> EXERCISE OBJECTIVE
Exactly and only the lines from the one with "Screen dimensions: 720x405" through the last line of the records need to be set down; please skip the pictures.

> DATA FOR PROCESSING
▼

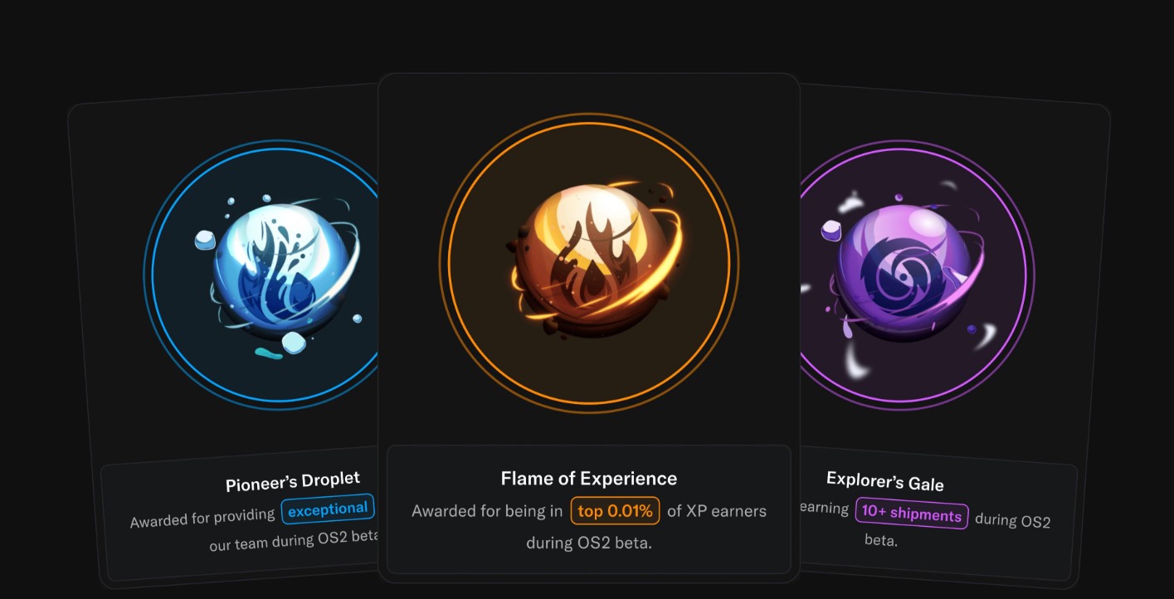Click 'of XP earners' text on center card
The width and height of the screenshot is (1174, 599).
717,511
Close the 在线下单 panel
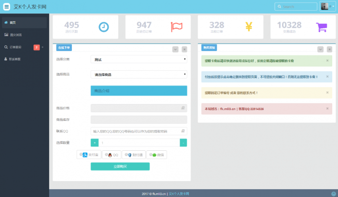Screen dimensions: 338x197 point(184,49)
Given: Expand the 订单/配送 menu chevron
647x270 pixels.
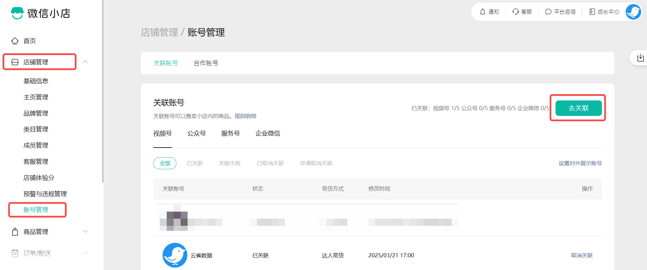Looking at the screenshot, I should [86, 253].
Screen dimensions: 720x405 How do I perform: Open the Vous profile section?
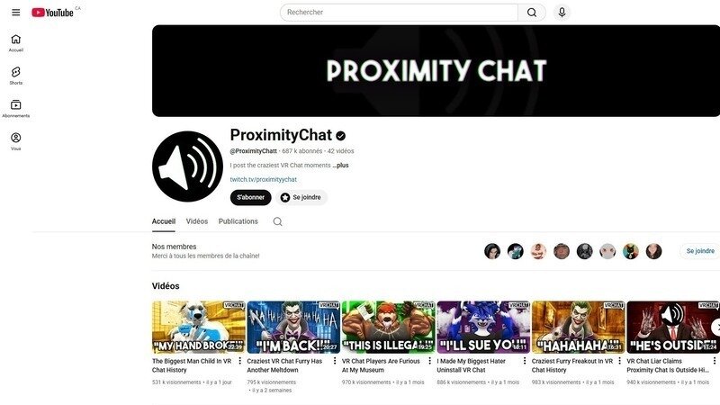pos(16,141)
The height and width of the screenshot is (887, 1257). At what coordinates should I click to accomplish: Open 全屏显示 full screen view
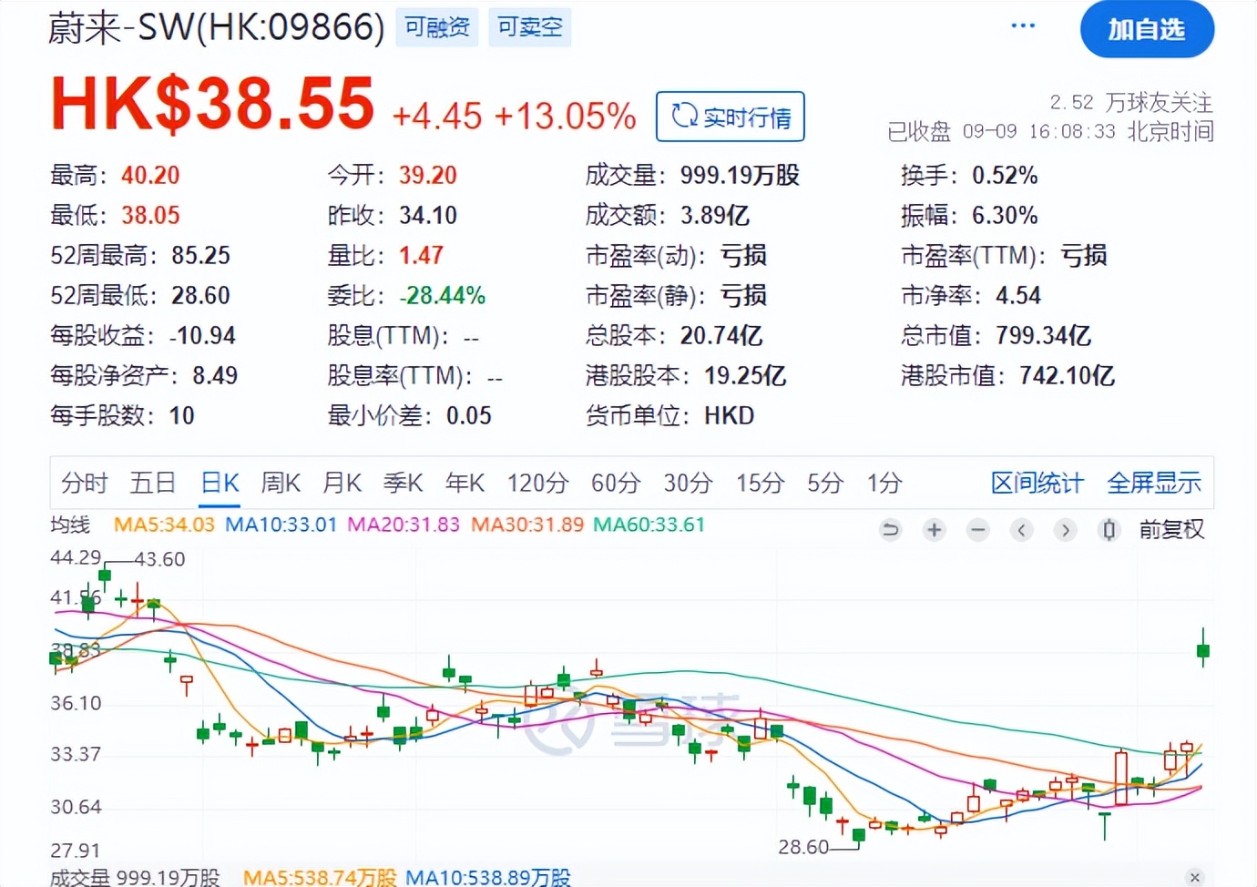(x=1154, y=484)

▲

> SOLUTION TO THIS TASK
Screen dimensions: 720x405 How do I perform: Open the Vous profile section?
pos(16,141)
The height and width of the screenshot is (887, 1257). At what coordinates should I click to accomplish: Open 全屏显示 full screen view
(x=1154, y=484)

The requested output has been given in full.